Ensuring the adequacy of ambition in efforts to mitigate climate change is a further challenge. For those pushing for a legally binding Kyoto-style international agreement (most vocally, many least developed countries), enabling an expanded role for initiatives outside of the UNFCCC process through a broader and more flexible governance framework is perceived to create a large risk factor. It is suggested that not centralising actions and processes through the formal UNFCCC process may not generate the level of mitigation efforts understood as being required to avoid the most adverse consequences of climate change.

These concerns are not necessarily unfounded. As many initiatives outside of the Convention are non-binding in nature and rely on voluntary action in particular sectors or policy areas, there is a risk that objectives may settle on the ‘lowest common denominator’ of ambition. If this turns out to be true, then this flurry of new actions will not add up to the significant greenhouse gas reductions science unambiguously states are needed. 

With so many different initiatives underway, the need for transparency as well as comparability and a level playing field of actions also poses challenges. Few initiatives outside of the Convention have a strong focus on mandatory measurement, reporting or stringent transparency measures. Consequently, there is a real potential for inconsistent methodologies and reporting systems, which can make it more difficult to estimate aggregated real emission reductions.

Finally, reviewing the various initiatives, networks and markets at play outside of the UNFCCC, it is clear that the majority are focused on mitigation actions in developed countries and major emerging economies. The ability of many developing countries, particularly the least developed countries and small island developing states, to develop and/or participate in such approaches is often limited due to a number of persistent capacity, institutional, technological and scale issues. For these countries, the expansion of action outside of the UNFCCC poses a significant challenge.

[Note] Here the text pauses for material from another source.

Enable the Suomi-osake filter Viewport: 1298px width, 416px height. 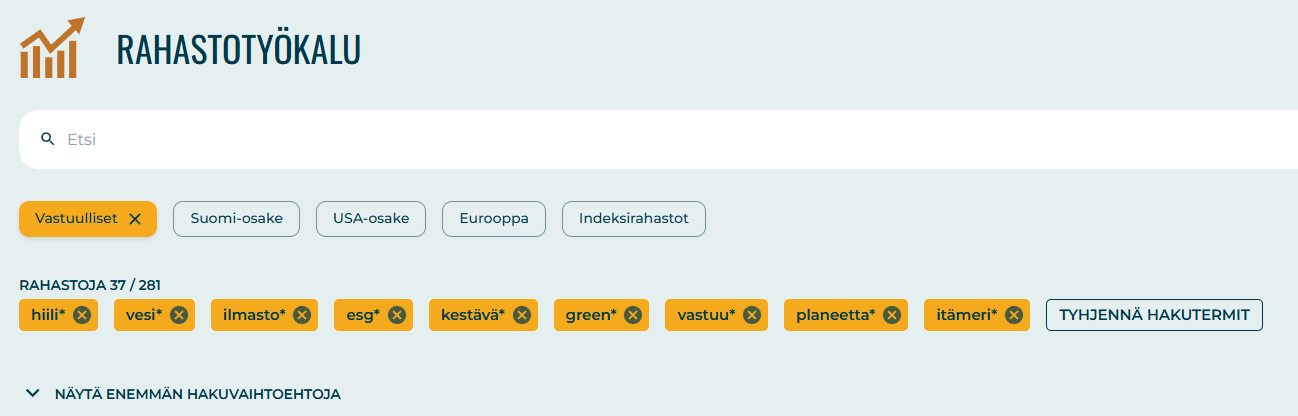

For many of the world’s most vulnerable countries, the Convention will continue to be the primary venue through which they will seek action on climate change, even as efforts to find climate solutions outside of this process expands. The ‘one country, one vote’ consensus-based system of the UN negotiations provides a venue in which developing countries can gain support for their unique concerns by getting international attention to focus on their particular needs and interests.

Some combination of ‘top-down’ and ‘bottom-up’ governance is likely to continue to define progress on climate change moving forward. The key to success is ensuring coordination and an effective balance between the common global framework for action that could be achieved under the UNFCCC and the diversity of international initiatives rising up in parallel to this process. The good news is that within this diversity of new and distinct approaches, the single reference point will continue to be how they compare to the UNFCCC; in essence the UNFCCC continues to be global gold standard against which to measure specific initiatives.

However, new governance experiments cannot equate to a weakening of ambition or shrugging of responsibilities. The emerging framework must be both adequately streamlined, stringent and internationally coordinated to drive the type of action the science tells us is required. On the other hand, it also must be sufficiently flexible to reflect and foster the continued growth of the various approaches that some may consider ‘outside’ of the formal negotiating process.



The emergence of a greater number of initiatives outside of the UNFCCC is beneficial in affording opportunities for quick action and more substantive progress by coalitions of interested parties. While the challenges associated with the diversification of international climate fora and initiatives are real and important to consider in policy development, they should not prevent the type of action that we are beginning to see emerge.

Ultimately, whether climate governance takes the form of a coherent quilt or disparate patchwork, the overarching goal should remain the same: ambitious mitigation and adaptation action in support of sustainable development—using all possible means to achieve it.